(PROBLEM): Resume the research project description on plant-microbe-mineral interaction in rock weathering, starting right after its last sentence.

(EXCERPT):
>>>

The University of Arizona
SWES dept logo Environmental Biogeochemistry Group Sabino Fall color
Department of Soil, Water and Environmental Science
 
 
 
 
 

Research Project:
Plant-microbe-mineral interaction as a driver for rock weathering and chemical denudation

The role of biological weathering in the transformation of the earth’s near surface is of great interest in biogeosciences. However, it is not fully understood how plants, bacteria, and fungi (particularly mycorrhizal fungi) interact with abiotic forcings to promote the weathering of primary minerals and the formation of soil.

<<<

Saved data entries:
>>>

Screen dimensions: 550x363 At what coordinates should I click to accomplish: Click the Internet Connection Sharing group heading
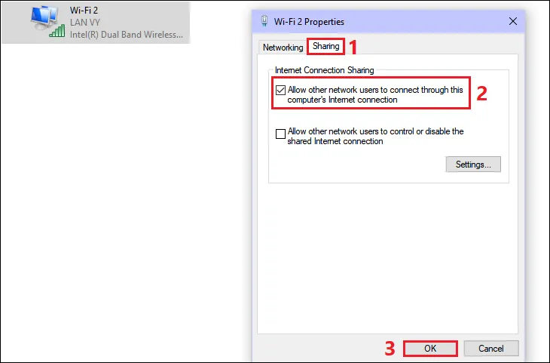pyautogui.click(x=325, y=70)
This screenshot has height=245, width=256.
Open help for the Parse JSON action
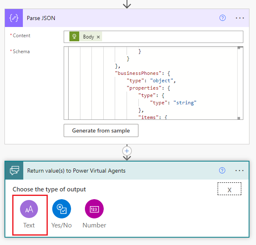click(x=223, y=18)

<<<

(EXERCISE OUTPUT):
This project investigates how plants and microbes influence mineral weathering and leaching of mineral-forming elements. It is intended to help understand how tree and grass species common to the western U.S. (Ponderosa pine and Buffalo grass), affect bacterial, and fungal communities (particularly mycorrhizal fungi) to promote the weathering of rock-derived minerals and the incipient formation of soil. The group will focus on biological-abiotic couplings during laboratory-based weathering of four important rock types (basalt, granite, schist, and rhyolite) and the extent to which this weathering results in chemical denudation versus biomass accumulation or re-precipitation of dissolution products.

Plants and microbes affect weathering processes through elevating CO2 partial pressures in local subsurface weathering environments, through the exudation of metal complexing ligands and protons, and through tissue turnover. This project seeks to quantify these relative contributions, and to measure their impacts on primary rock weathering at the molecular to micro to macro scales.

We are presently seeking a postdoctoral scientist and graduate student researcher to collaborate on this research.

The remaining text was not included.